Gives below output because $5 is matched only in 4 lines matched from those 3 files and $2 is same in all those match.

awk -F, '{ if (substr($5,1,8)=="20161208") a[$4]++ } END { for (i in a) { print i "," a}}' *

Gives below output because $5 is matched ( same as above ) only in 4 lines matched from those files BUT $4 is different from those match.

processed_cdr_20151208144744_00101038.cdr,1
processed_cdr_20161209144744_00101038.cdr,1
processed_cdr_20161208144744_00101038.cdr,2

If it does not help, please share sample input & expected output.

RudiC · December 10, 2016, 11:49am

You lost me. I couldn't imagine WHAT you really need.

In post#1, you cat all matching files into a pipe to awk and then sum into array a indexed by FILENAME. As there's only ONE single stream (by cat ), there will be just one element with index "-".

This has been cured in the proposals by greet_sed and RavinderSingh13.

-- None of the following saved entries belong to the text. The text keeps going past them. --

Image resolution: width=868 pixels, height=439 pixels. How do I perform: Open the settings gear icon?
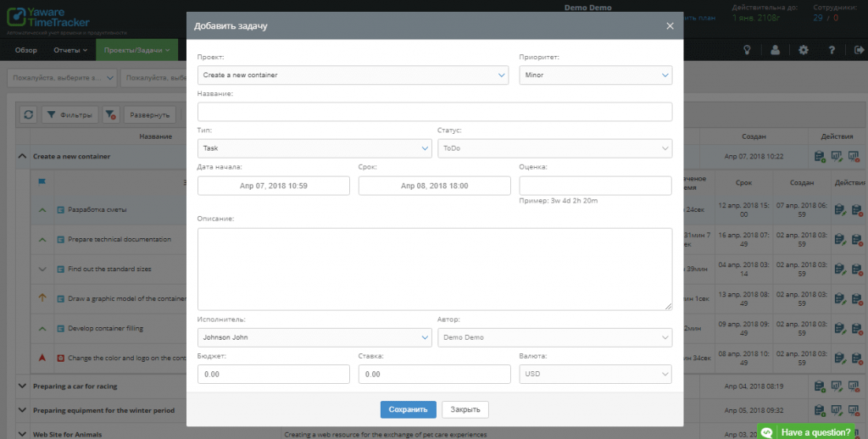pos(804,50)
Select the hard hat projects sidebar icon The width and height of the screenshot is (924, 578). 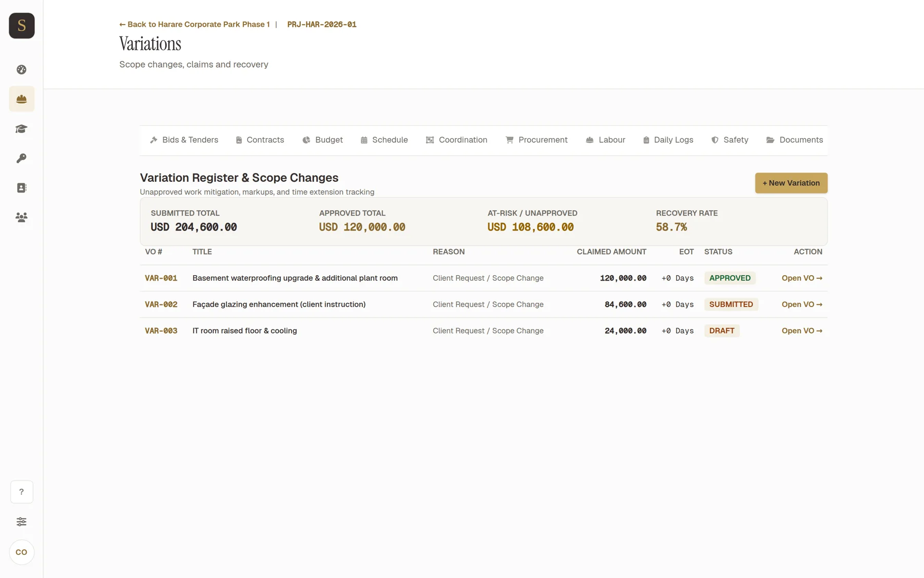pos(22,99)
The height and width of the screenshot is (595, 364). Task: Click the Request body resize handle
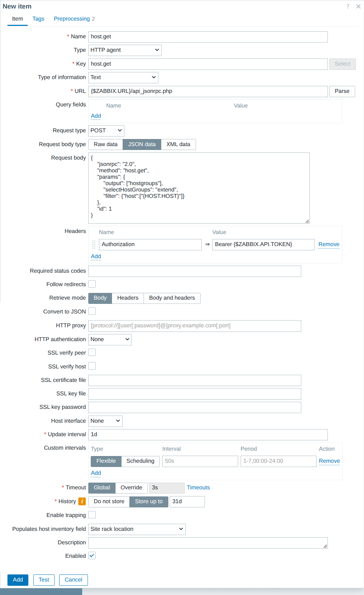click(x=307, y=221)
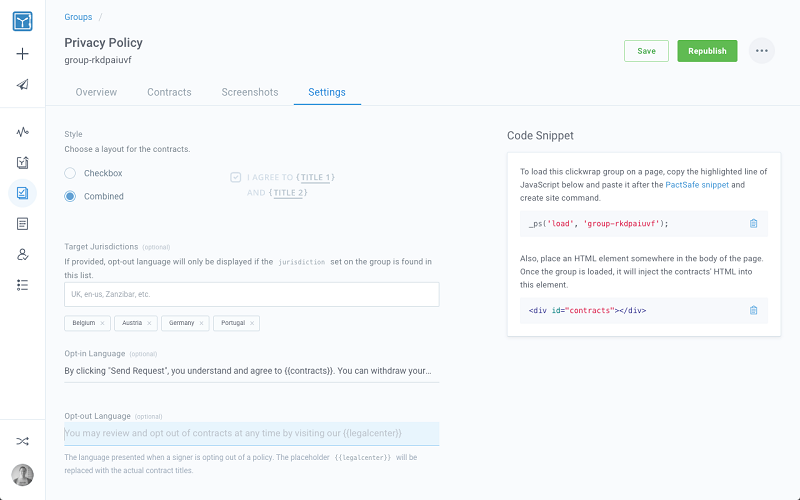Click the Save button

click(x=646, y=51)

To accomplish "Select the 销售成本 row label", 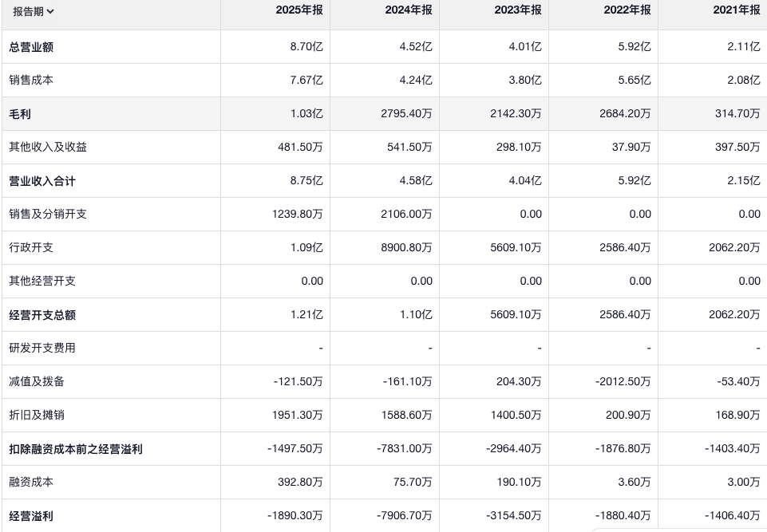I will [x=31, y=81].
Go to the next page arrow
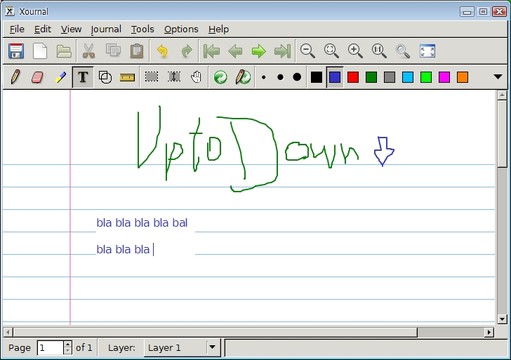511x360 pixels. [x=259, y=51]
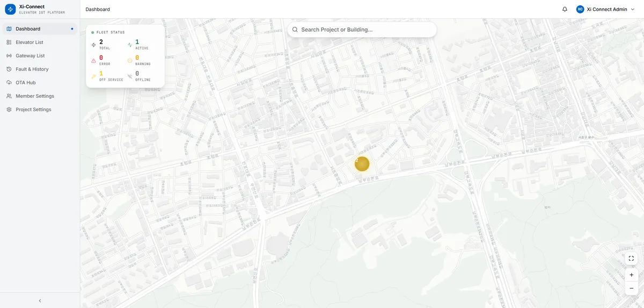The image size is (644, 308).
Task: Go to Gateway List
Action: coord(30,56)
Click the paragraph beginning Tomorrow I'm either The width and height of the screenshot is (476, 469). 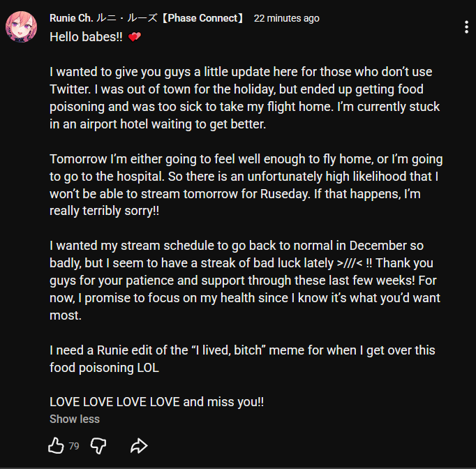pyautogui.click(x=246, y=185)
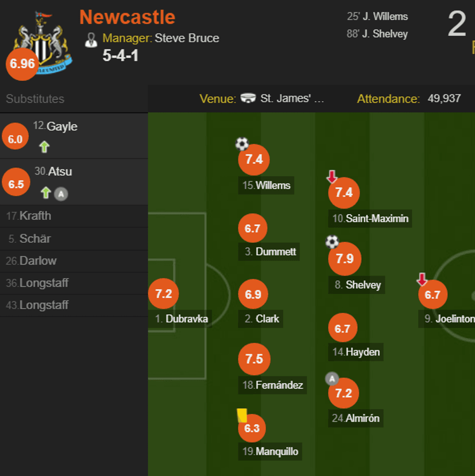Viewport: 475px width, 476px height.
Task: Open Hayden's player name label
Action: pyautogui.click(x=357, y=352)
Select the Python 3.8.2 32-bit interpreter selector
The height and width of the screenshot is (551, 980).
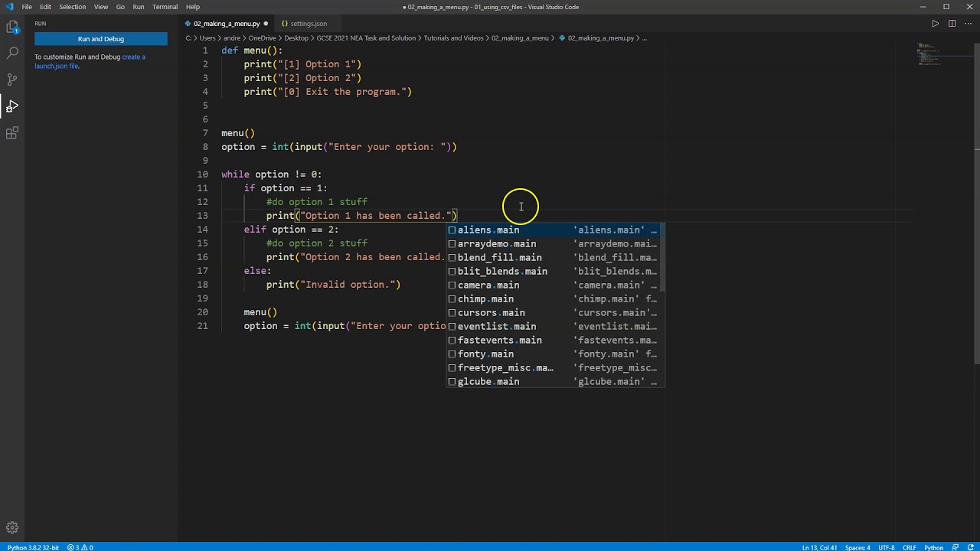click(x=34, y=547)
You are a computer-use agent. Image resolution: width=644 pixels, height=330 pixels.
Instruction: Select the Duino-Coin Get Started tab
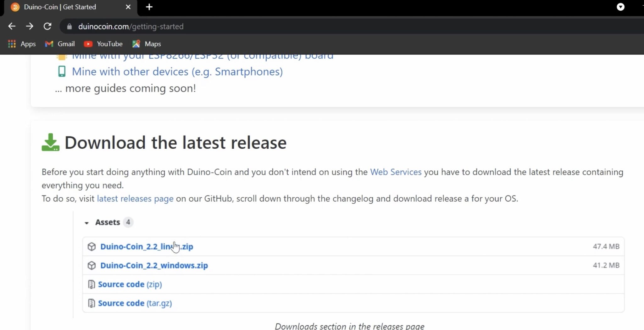click(60, 7)
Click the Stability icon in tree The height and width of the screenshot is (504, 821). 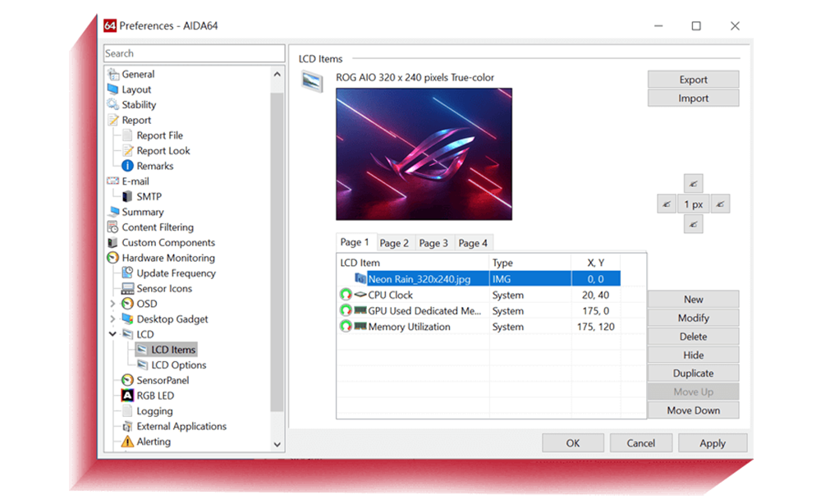pyautogui.click(x=113, y=105)
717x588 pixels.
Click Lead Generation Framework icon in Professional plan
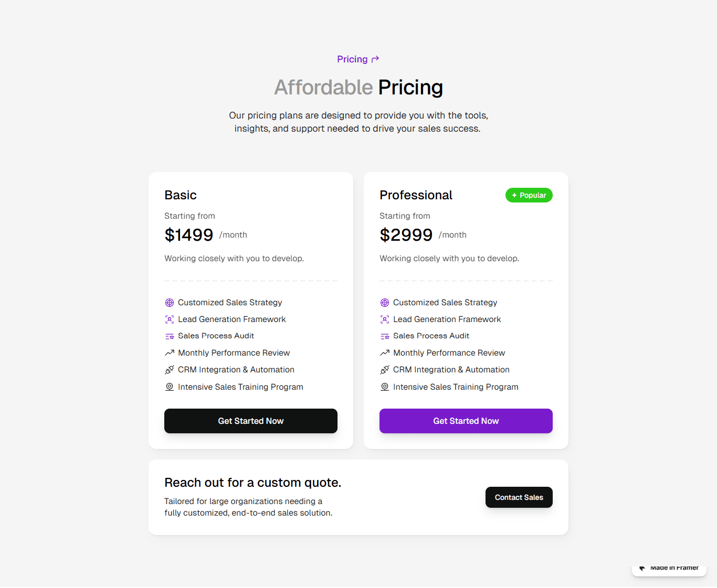[385, 319]
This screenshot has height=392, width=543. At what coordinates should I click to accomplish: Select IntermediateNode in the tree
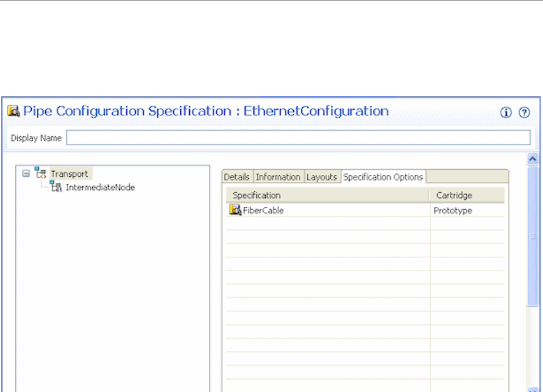tap(100, 187)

Still your problem is not clear.

The count of lines with substr ($5,1,8) matching $DATE CANNOT depend on the index ($2 / $4 ?) of the a array. WHY should there be different counts (2540 <-> 2498)?

And, 20161208 doesn't match $5 in your sample, so count must be zero.

Why don't you take a step back and start over, carefully (re)formulating your specification, supplying a reasonable set of input data and a desired output format, and the logics connecting the two?